Text shown ::
|
by Maximilien Arvelaiz and Temir Porras
Covert Action Quarterly, Spring 2002
President Bush's statement in the wake of 911 that "either you
are with us, or you are with the terrorists" is clear: From now on,
those who are not "100% with the USA" may be branded as terrorists.
Until recently, only the so-called rogue states had been threatened by
the Bush administration, but now, a traditional ally, with a democratically
elected government, has also become a target.
On February 5, Secretary of State Colin Powell, questioned by Senator
Jesse Helms, expressed unhappiness with Hugo Chavez. He was distressed
by the fact that the Venezuelan president was being less than fully supportive
of the anti-terrorism campaign. Powell also questioned, without elaborating,
Chavez's "understanding of what the democratic system is all about.''
The following day, George Tenet, director of the CIA, followed up on
Powell's statement, commenting on "the growing internal opposition
to President Chavez," and predicted that, due to the fall of oil
prices, oil being Venezuela's main source of income, the "crisis
atmosphere is likely to worsen." Needless to say, this sort of comment
could hardly ease the "crisis atmosphere." At no other time
since the beginning of the Bolivarian Revolution in 1998, had US officials
intervened so abruptly in Venezuelan affairs. Yet they did so at a time
when the political situation in Venezuela was particularly tense. Washington's
warnings took on the appearance of self-fulfilling prophecies: During
the following week, the massive flight of capital (US $100 million per
day) forced the Venezuelan government to take emergency economic measures.

Information ::
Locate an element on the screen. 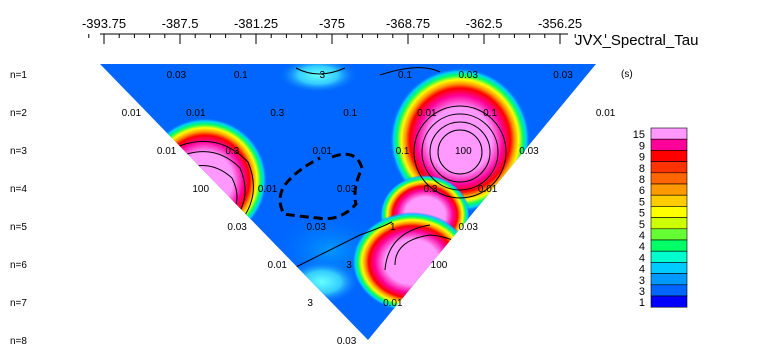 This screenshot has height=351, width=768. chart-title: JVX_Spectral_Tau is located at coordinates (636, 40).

* * *

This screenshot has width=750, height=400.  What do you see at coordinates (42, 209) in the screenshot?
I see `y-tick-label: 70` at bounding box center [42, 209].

* * *

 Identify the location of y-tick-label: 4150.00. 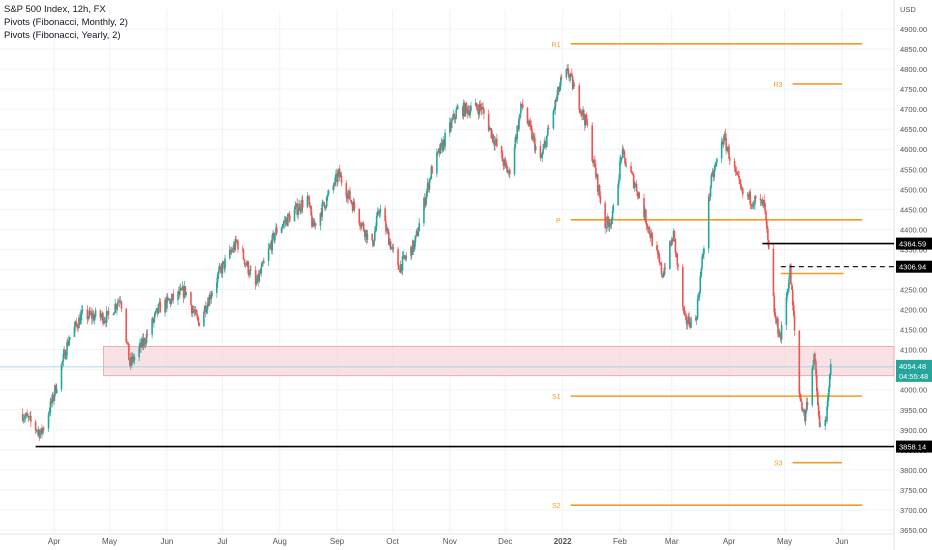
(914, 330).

Activity list ::
1. In the article on US policy toward Venezuela, how much capital was leaving the country each day during the week after Washington's warnings?
2. In the article on US policy toward Venezuela, substitute "longtime partner" for "traditional ally" and write out the passage starting at "Until recently, only" and ending at "become a target.".
3. Resume the article on US policy toward Venezuela, picking up after its final sentence.

Answers provided ::
1. US $100 million per day.

2.
Until recently, only the so-called rogue states had been threatened by
the Bush administration, but now, a longtime partner, with a democratically
elected government, has also become a target.

3.
Following a period of steady deterioration, US-Venezuelan bilateral relations
seem to have reached a point of no return. Back in the Clinton days, the
US government had adopted a "wait and see" policy toward President
Chavez, and tolerated some uncolonial behavior from the former paratrooper
(e.g, visiting Iraq, establishing close links with Cuba). They didn't
really have much choice. When Chavez took office, he found a country exhausted
by ten years of social unrest and permanent political crisis. After several
decades of ruthless corruption and the political class's inability to
respond to basic social needs, the Venezuelan population unanimously rejected
a regime that was once considered a model of democracy. Given that Venezuela
is one of the US's main oil providers, and that it contains among the
world's largest proven oil reserves outside of the Middle East, the Chavez
solution, as long as it could bring stability to the country, was not
considered by Washington to be the worst possible scenario.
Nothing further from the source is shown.